The result is, if you were to travel back in time, you would probably see that plant life is not only different, but also less complex. The farther back you go, the less diverse the forests would be. You’d see some species that are now extinct, but these new species would be fewer in number compared with the variety we have in the modern day.
So the evolution of life has been compared to an intricate machine. So what happens to that machine when you fix it with a (metaphorical) shovel?
Donald Levin has taken a look into the future, and he sees evolution taking a strikingly different turn. What could cause such an unprecedented change? Well, he gives that away in the title of his paper, “Plant Speciation in the Age of Climate Change“.
Carbon dioxide concentrations are changing faster now than at any known time in Earth’s past. Some people argue that carbon dioxide concentrations go up and down, and current concentrations are within norms. Likewise, the M1 motorway climbs hundreds of feet up and down as it runs from London to Leeds. So what possible harm could an unexpected 6-inch brick wall in the fast lane do? Rate of change matters and an unprecedented rate of change could have an unparalleled change on evolution.
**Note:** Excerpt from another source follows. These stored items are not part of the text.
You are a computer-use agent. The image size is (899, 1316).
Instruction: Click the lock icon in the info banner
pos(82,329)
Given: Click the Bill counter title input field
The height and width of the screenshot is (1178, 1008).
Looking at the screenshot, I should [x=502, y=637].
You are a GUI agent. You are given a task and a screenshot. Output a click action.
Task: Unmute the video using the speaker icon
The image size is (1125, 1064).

Prof Levin has looked at data that says climate change on this scale could drive up to 33% of plant species to extinction. If we are living in a world where biology is becoming poorer and less diverse, what will drive evolution? If biodiversity creates biodiversity, is evolution over?
Looking at the evidence, Prof Levin has concluded that over the next 500 years, the most common way speciation will happen is through polyploidy.
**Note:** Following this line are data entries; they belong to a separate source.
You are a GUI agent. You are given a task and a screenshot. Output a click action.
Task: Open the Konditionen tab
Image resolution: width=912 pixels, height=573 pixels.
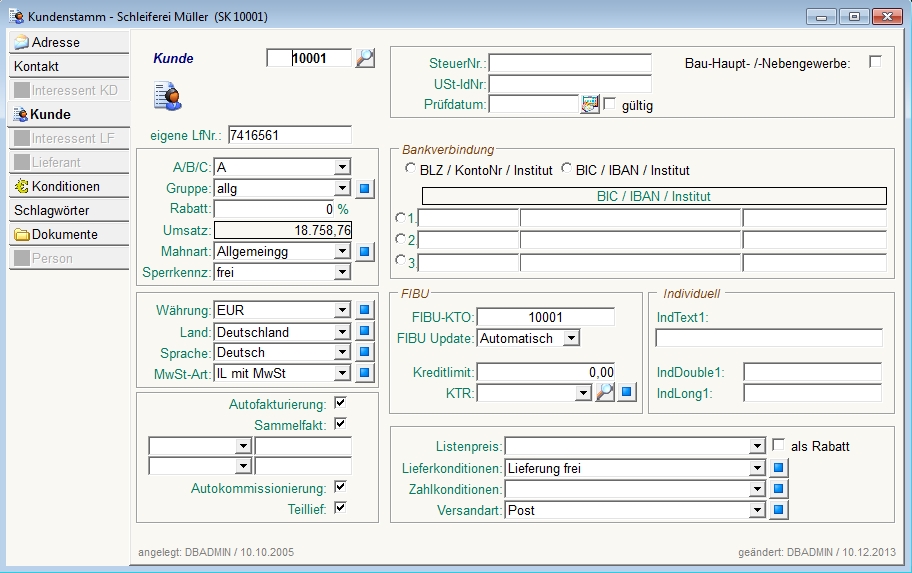[x=69, y=186]
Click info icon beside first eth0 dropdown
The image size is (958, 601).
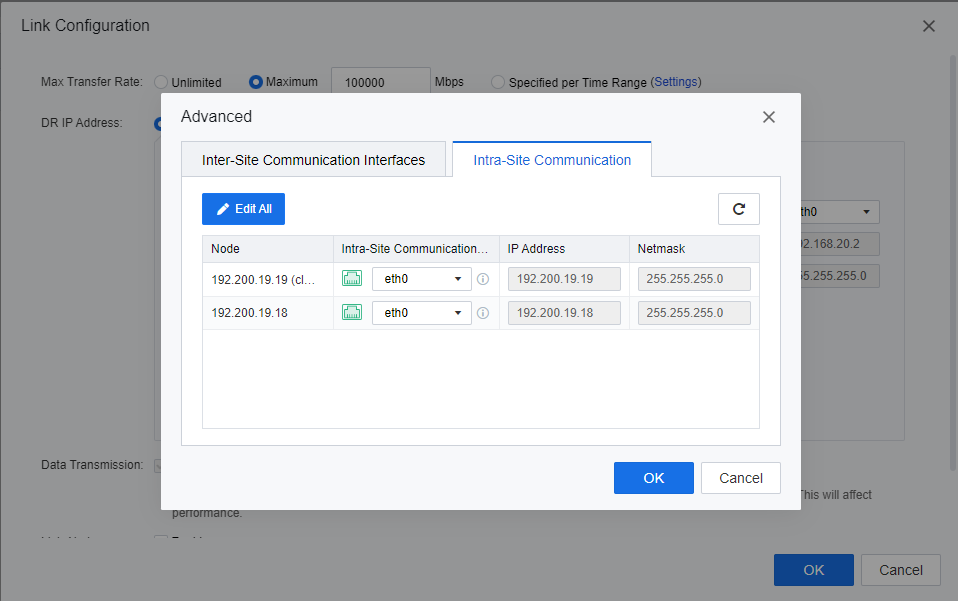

Polyploidy is what occurs when plants get extra copies of genomes. Typically they are haploid, with single chromosomes, or diploid. Diploid organisms, like you, have pairs of chromosomes. Plants are often diploid in their flowering state, but they don’t have to be. They can be triploid, with three copies of their genome. Or Tetraploid, with four copies. Some strawberries are even octoploid, having eight copies of their genome.
Polyploids can tackle environments in a different way to their diploid ancestors. Piyal Karunarathne and colleagues examined how the grass Paspalum intermedium interacted when polyploids and diploid lived in the same range. They found the older, diploid, populations were adapted to a narrower set of habitats than the tetraploid grasses. So while the diploids ruled the core areas, the polyploids were able to expand into new habitats.
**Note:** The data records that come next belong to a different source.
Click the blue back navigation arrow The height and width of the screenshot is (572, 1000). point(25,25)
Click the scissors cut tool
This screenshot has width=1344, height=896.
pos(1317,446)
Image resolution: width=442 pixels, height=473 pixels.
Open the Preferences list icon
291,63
Prof Levin believes that, with habitats changing rapidly, ‘core areas’ could become marginal. This change means that polyploids could drive their diploid ancestors to extinction. If you were to ask Prof Levin if this were usual when polyploids form, you would get a firm, “No.”
However, the new polyploids will not have things all their own way and could lead to some conservation headaches of their own. Prof Levin explained: “Unlike the products of lineage splitting, young polyploids will have relatively few populations, and so they are/will be more prone to extinction than diploid species arising from lineage splitting.”
But what of the future? If Prof Levin were to borrow HG Wells’s time machine and pilot it 500 years into the future, what would he search for? For Prof Levin, the first question on his lips would not be of Morlocks or Eloi. Instead, it would be a question of academic standards. “Was my speculation correct, or should this paper have been rejected in 2019?”